--- START ---
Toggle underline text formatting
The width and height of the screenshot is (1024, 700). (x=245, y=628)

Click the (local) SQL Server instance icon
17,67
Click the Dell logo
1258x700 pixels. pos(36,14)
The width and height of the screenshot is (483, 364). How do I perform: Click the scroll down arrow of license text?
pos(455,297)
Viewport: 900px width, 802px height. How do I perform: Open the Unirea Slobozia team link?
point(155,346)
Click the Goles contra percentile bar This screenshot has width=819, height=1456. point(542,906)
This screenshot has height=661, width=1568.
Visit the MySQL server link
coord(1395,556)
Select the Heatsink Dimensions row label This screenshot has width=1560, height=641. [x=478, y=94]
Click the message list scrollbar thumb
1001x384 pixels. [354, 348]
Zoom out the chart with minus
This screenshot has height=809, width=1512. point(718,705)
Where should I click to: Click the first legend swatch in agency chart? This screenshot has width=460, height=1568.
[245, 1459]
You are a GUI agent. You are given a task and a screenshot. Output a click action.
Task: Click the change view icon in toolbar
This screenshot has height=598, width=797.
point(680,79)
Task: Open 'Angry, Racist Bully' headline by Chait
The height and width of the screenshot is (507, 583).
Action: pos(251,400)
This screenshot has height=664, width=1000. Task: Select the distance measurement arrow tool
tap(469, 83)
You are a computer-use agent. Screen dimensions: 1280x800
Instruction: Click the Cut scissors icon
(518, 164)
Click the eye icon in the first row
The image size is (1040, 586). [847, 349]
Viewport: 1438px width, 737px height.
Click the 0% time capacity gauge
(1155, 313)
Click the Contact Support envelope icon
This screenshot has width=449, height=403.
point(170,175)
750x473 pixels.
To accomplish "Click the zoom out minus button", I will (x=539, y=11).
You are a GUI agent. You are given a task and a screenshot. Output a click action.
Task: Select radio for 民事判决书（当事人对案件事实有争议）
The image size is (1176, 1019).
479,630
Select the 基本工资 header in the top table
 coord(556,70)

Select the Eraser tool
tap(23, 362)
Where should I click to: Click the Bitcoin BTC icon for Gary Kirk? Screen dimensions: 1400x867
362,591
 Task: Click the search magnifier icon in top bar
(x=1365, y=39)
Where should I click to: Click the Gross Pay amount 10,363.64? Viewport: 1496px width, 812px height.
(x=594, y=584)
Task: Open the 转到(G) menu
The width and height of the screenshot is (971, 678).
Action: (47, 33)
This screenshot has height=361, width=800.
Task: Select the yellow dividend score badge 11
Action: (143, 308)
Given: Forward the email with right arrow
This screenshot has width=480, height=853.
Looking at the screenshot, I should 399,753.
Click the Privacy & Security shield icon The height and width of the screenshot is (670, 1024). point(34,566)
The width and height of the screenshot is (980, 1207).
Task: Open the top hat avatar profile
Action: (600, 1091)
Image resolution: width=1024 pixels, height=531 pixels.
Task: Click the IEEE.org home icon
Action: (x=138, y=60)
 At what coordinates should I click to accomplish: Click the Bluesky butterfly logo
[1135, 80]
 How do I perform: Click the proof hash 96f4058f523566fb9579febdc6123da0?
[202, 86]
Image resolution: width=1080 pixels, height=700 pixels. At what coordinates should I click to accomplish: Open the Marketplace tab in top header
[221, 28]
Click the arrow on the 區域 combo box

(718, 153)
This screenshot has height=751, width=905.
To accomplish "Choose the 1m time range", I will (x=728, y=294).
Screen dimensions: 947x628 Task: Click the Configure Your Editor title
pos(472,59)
--- END ---
▶ TASK TO COMPLETE: Look through the material above for "will" and copy the lines that have it.

▶ WRITTEN REPLY:
To accomplish "Click the zoom out minus button", I will (x=539, y=11).
To accomplish "Choose the 1m time range", I will (x=728, y=294).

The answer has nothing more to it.